### Given information
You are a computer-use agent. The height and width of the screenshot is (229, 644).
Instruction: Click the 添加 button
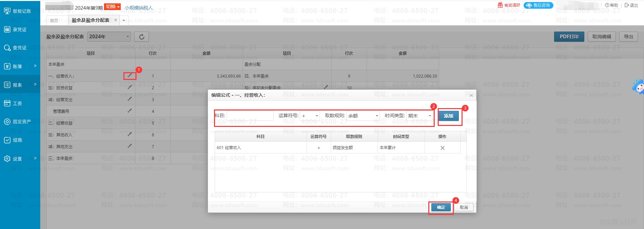(448, 116)
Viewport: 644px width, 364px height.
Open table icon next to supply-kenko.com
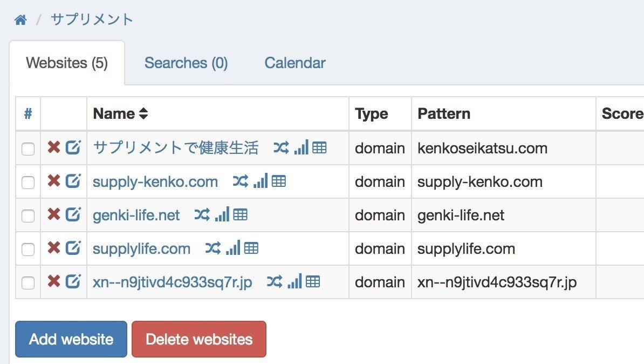279,181
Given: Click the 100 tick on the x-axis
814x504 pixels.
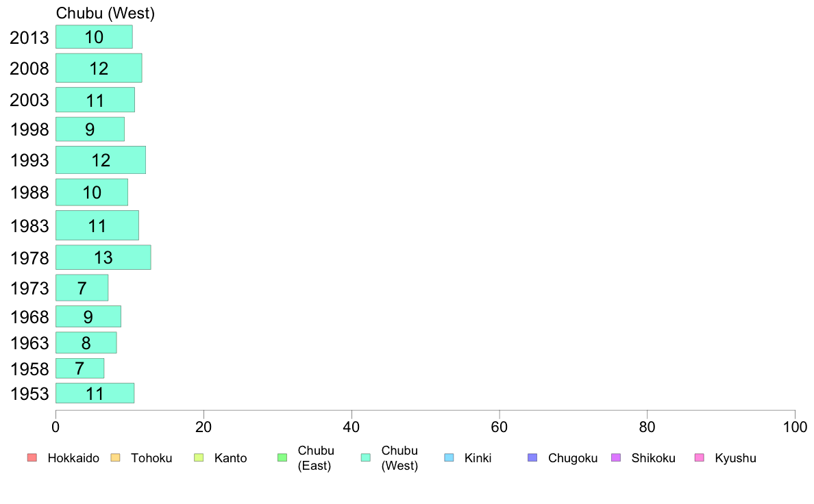Looking at the screenshot, I should 795,427.
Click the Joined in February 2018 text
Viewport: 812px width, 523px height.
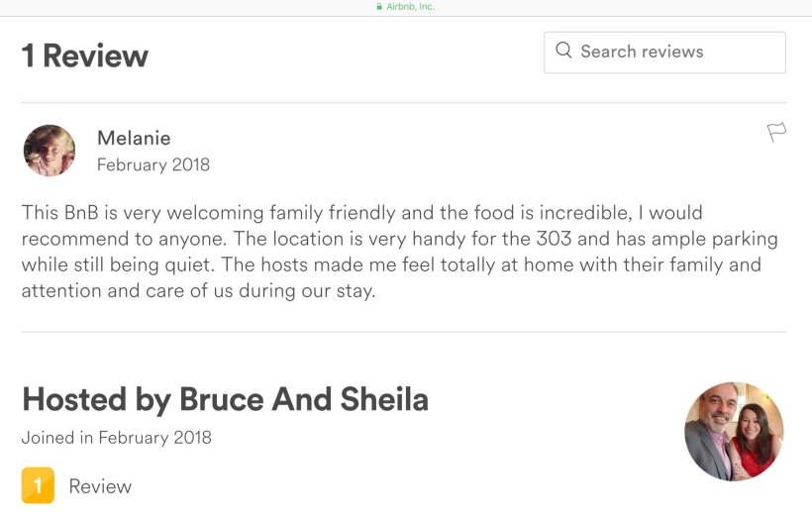tap(117, 437)
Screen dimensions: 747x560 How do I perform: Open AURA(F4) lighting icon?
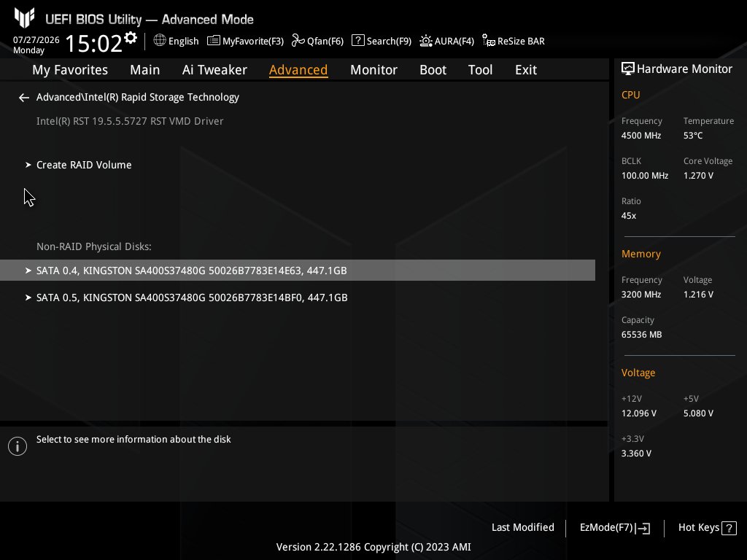(x=426, y=41)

### What is required
Restate word for word the lines beginning with the one that contains "Viewport: 644px width, 364px height." and ending with the last line of the listing; pictures stay out.

### Result for this exercise
Viewport: 644px width, 364px height.
Open table icon next to supply-kenko.com
279,181
Given: Click the 100 tick on the x-axis
814x504 pixels.
Looking at the screenshot, I should 795,427.
Click the Joined in February 2018 text
Viewport: 812px width, 523px height.
tap(117, 437)
Screen dimensions: 747x560 How do I perform: Open AURA(F4) lighting icon?
(x=426, y=41)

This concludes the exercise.